The Impact of OSA on Platelet Volume Indices in ACS Patients Taking DAPT
Platelet volume indices are indicator of platelet activation and play an important role in the pathophysiology of cardiovascular diseases.16, 17 In the study, we found that patients with OSA have higher MPV and platelet large cell ratio values (Figure 1A and 1B). And PDW (%) in OSA group also tended to be higher than that in the non‐OSA group (13.1±2.3 versus 12.4±1.9, P=0.07), although this was not statistically significant (Figure 1C).
Figure 1.
The impact of OSA on platelet volume indices in ACS patients taking DAPT. The level of MPV (A), P‐LCR (B) and PDW (C) in patients with and without OSA. ACS indicates acute coronary syndrome; DAPT, dual antiplatelet therapy; MPV, mean platelet volume; OSA, obstructive sleep apnea; PDW, platelet distribution width; P‐LCR, platelet large cell ratio.
Additionally, correlation of MPV with parameters of sleep was noted. MPV weakly correlated with AHI (r=0.204, P=0.022), oxygen desaturation index (r=0.216, P=0.023), and minimum SaO2 (%) (r=−0.180, P=0.044) (Figure 2). These results suggested that OSA patients have higher MPV and platelet large cell ratio values and tend to have relatively increased platelet activation and atherothrombotic risk.
Figure 2.
Correlation between MPV and parameters of sleep. Correlation between MPV and AHI (A), ODI (B), and minimum SaO2 (%) (C), mean SaO2 (%) (D), and total percentage of time of SaO2<90% (E). AHI indicates apnea‐hypopnea index; MPV, mean platelet volume; ODI, oxygen desaturation index.
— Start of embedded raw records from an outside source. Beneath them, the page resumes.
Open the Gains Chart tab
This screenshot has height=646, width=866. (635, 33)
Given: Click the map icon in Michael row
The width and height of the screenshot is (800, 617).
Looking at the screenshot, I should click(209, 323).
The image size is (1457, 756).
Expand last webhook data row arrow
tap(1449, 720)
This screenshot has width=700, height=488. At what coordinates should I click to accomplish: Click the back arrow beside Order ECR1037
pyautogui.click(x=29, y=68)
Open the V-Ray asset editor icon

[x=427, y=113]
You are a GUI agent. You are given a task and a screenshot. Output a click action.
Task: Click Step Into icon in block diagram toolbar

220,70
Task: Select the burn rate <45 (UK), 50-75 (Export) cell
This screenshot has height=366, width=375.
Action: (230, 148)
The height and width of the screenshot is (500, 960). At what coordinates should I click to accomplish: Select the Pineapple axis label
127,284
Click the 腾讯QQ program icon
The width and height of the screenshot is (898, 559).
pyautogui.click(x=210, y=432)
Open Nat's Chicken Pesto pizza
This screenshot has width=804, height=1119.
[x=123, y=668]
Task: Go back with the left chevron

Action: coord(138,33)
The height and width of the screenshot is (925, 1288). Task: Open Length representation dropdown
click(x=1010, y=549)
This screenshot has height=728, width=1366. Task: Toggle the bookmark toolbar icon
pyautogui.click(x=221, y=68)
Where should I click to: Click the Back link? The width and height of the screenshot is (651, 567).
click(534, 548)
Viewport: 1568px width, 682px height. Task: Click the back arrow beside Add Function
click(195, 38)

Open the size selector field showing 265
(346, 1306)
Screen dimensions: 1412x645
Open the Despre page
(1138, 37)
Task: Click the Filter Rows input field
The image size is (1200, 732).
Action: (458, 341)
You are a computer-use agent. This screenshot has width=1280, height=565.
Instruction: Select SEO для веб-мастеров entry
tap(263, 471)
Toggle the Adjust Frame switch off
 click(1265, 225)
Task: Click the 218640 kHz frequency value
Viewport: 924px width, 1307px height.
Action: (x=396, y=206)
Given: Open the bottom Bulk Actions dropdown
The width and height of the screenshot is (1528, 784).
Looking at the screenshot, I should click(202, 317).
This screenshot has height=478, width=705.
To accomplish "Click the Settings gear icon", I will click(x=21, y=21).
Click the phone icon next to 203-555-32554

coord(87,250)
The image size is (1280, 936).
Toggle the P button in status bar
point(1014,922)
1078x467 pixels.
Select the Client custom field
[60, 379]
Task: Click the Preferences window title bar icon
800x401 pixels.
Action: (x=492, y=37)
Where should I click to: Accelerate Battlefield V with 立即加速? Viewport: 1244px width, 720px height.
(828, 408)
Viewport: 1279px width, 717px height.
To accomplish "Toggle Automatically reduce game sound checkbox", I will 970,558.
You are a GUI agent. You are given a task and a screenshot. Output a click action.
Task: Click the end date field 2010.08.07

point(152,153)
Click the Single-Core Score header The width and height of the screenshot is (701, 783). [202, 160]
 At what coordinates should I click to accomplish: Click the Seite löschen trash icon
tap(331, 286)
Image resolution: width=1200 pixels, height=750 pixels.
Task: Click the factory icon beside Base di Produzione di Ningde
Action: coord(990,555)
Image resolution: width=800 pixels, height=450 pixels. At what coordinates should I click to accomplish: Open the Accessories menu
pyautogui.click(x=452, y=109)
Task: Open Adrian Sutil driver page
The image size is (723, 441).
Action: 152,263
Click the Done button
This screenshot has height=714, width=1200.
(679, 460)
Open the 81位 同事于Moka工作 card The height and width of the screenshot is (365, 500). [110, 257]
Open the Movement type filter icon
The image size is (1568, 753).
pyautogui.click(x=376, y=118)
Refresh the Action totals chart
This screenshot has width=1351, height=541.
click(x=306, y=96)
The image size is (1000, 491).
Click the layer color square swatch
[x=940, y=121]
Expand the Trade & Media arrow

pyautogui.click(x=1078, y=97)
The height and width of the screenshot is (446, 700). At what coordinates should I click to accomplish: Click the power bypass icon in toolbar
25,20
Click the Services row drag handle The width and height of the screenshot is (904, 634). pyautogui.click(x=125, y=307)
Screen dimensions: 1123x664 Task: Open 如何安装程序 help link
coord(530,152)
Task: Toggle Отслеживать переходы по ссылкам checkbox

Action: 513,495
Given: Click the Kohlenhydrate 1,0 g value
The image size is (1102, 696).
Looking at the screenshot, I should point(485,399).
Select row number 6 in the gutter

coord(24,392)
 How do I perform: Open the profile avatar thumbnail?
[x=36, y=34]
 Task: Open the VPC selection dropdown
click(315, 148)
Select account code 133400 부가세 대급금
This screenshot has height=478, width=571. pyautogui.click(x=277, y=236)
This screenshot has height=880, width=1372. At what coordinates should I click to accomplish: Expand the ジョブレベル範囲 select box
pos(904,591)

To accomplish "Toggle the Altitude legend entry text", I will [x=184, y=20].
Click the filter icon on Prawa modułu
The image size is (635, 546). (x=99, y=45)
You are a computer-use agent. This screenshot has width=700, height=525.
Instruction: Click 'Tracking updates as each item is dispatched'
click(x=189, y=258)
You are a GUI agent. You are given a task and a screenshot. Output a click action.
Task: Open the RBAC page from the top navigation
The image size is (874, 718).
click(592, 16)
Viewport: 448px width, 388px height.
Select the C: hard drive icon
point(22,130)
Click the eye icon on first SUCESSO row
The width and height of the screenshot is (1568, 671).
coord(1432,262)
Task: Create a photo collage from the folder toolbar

The Impact of OSA on Pharmacodynamic Profiles of Antiplatelet Drugs
No significant difference in inhibitory rate of arachidonic acid pathway was observed between patients with OSA and those without (Figure 3A). Significant lower inhibitory rate of ADP pathway in patients with OSA compared with those without (Figure 3B). Additionally, correlation of the inhibitory rate of ADP pathway with parameters of sleep was analyzed by Spearman correlation analysis. The inhibitory rate of ADP pathway weakly correlated with mean SaO2 (%) (r=0.188, P=0.034) and total percentage of time SaO2 <90% (r=−0.198, P=0.038) (Figure 4).
Figure 3.
The impact of OSA on the inhibitory rate of arachidonic acid or ADP pathway. (A) No significant differences in inhibitory rate of arachidonic acid pathway was observed between patients with OSA and those without; (B) Patients with OSA had significantly lower inhibitory rate of ADP pathway compared with those without. The central box represents the values between the lower and upper quartiles, and the middle line is the median. AA indicates arachidonic acid; ADP, adenosine diphosphate; OSA, obstructive sleep apnea.
Figure 4.
Correlation between inhibitory rate of ADP pathway and parameters of sleep. Correlation between inhibitory rate of ADP pathway and AHI (A), ODI (B), and minimum SaO2 (%) (C), mean SaO2 (%) (D), and total percentage of time of SaO2<90% (E). ADP indicates adenosine diphosphate; AHI, apnea‐hypopnea index; ODI, oxygen desaturation index.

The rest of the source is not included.